What to do = Below are the records; copy each line in them that holds the word "Switch".

Source records =
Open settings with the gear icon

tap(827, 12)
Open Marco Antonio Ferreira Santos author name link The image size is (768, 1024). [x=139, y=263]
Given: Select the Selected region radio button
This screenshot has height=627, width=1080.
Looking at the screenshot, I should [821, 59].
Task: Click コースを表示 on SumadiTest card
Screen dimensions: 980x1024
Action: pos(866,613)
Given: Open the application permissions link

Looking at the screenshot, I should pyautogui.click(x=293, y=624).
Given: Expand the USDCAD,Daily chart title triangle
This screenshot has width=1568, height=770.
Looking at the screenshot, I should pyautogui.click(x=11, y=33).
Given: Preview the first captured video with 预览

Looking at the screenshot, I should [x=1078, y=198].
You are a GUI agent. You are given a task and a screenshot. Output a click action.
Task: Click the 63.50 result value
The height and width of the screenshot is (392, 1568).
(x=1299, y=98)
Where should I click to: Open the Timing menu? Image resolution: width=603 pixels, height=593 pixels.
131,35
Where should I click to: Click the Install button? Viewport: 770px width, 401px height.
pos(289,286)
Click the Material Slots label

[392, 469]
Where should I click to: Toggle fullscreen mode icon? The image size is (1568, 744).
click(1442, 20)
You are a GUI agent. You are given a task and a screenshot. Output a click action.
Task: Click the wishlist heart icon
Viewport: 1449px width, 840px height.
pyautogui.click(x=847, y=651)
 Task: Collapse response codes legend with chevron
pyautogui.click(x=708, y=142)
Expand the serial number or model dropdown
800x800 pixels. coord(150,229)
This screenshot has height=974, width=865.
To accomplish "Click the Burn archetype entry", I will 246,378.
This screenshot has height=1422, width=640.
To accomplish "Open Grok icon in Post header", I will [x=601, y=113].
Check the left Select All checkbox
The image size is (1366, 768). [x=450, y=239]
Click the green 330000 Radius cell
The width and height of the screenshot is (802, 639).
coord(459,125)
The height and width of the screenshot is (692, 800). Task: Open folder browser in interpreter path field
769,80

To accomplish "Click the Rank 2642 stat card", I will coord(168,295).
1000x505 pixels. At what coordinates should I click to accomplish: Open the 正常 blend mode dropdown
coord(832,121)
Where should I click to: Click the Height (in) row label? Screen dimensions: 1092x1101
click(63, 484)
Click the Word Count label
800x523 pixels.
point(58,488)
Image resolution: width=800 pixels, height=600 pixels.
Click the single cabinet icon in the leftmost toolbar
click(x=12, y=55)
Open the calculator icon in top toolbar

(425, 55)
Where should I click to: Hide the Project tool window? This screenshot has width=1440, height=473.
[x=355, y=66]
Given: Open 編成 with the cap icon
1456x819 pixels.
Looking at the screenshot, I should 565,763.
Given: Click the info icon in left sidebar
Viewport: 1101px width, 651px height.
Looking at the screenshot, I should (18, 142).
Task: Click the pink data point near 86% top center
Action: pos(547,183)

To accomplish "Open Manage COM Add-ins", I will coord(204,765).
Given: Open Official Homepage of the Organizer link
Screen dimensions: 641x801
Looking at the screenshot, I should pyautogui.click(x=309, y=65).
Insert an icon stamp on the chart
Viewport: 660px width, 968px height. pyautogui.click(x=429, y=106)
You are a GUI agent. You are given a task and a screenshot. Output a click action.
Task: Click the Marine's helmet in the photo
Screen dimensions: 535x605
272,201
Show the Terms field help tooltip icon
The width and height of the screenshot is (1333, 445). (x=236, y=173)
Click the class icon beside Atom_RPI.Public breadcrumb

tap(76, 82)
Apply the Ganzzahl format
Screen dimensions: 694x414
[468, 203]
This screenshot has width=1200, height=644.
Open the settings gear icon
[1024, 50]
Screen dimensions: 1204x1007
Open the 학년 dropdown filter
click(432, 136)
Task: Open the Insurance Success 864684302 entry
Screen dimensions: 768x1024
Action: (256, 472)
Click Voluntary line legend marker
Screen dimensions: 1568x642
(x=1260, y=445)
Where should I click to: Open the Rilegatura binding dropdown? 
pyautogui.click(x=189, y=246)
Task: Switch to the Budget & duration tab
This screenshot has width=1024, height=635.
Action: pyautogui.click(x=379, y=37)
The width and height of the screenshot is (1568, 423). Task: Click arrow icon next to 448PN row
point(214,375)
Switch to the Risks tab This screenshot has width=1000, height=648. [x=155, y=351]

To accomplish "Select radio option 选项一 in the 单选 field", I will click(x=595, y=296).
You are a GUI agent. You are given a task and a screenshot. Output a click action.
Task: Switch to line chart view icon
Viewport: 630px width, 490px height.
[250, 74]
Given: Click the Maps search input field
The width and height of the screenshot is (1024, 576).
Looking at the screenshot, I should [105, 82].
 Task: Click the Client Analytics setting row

Task solution =
Task: Switch to the Budget & duration tab
Switch to the Risks tab This screenshot has width=1000, height=648. [x=155, y=351]
Task: Switch to line chart view icon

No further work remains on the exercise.